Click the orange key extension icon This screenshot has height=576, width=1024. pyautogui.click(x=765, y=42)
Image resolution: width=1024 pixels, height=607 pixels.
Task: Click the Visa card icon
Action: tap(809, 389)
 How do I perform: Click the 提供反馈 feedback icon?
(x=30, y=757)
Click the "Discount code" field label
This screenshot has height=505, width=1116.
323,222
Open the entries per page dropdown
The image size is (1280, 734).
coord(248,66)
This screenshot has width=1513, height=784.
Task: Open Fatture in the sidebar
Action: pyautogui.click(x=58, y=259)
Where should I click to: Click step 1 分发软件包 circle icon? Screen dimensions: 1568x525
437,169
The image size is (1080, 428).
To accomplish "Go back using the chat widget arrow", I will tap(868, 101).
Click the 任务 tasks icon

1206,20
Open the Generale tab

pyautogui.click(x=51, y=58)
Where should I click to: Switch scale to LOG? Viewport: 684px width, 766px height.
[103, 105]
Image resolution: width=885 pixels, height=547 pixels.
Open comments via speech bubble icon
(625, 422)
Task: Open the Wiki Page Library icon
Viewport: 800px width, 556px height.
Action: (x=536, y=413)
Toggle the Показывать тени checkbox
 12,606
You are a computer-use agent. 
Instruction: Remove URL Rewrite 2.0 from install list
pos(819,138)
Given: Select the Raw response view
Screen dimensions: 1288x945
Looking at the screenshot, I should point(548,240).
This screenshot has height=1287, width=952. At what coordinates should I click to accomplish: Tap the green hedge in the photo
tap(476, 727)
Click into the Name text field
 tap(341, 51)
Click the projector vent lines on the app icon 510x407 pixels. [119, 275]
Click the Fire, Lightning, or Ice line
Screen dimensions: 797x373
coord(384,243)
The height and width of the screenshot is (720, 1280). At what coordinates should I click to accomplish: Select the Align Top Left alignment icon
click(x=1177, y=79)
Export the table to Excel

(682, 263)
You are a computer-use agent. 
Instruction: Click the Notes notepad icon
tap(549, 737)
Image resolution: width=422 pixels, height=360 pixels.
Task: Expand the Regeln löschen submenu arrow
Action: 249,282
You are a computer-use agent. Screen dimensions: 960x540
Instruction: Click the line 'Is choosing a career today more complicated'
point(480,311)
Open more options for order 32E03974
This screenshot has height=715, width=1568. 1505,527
- - - - - - -
» **WORK ITEM**: Print, without alteration, only the lines above between the one holding "Task: Open the Wiki Page Library icon" and the one holding "You are a computer-use agent. Screen", inclusive.

» **ANSWER SPACE**:
Task: Open the Wiki Page Library icon
Viewport: 800px width, 556px height.
Action: (x=536, y=413)
Toggle the Показывать тени checkbox
 12,606
You are a computer-use agent. 
Instruction: Remove URL Rewrite 2.0 from install list
pos(819,138)
Given: Select the Raw response view
Screen dimensions: 1288x945
Looking at the screenshot, I should point(548,240).
This screenshot has height=1287, width=952. At what coordinates should I click to accomplish: Tap the green hedge in the photo
tap(476, 727)
Click into the Name text field
 tap(341, 51)
Click the projector vent lines on the app icon 510x407 pixels. [119, 275]
Click the Fire, Lightning, or Ice line
Screen dimensions: 797x373
coord(384,243)
The height and width of the screenshot is (720, 1280). At what coordinates should I click to accomplish: Select the Align Top Left alignment icon
click(x=1177, y=79)
Export the table to Excel

(682, 263)
You are a computer-use agent. 
Instruction: Click the Notes notepad icon
tap(549, 737)
Image resolution: width=422 pixels, height=360 pixels.
Task: Expand the Regeln löschen submenu arrow
Action: 249,282
You are a computer-use agent. Screen dimensions: 960x540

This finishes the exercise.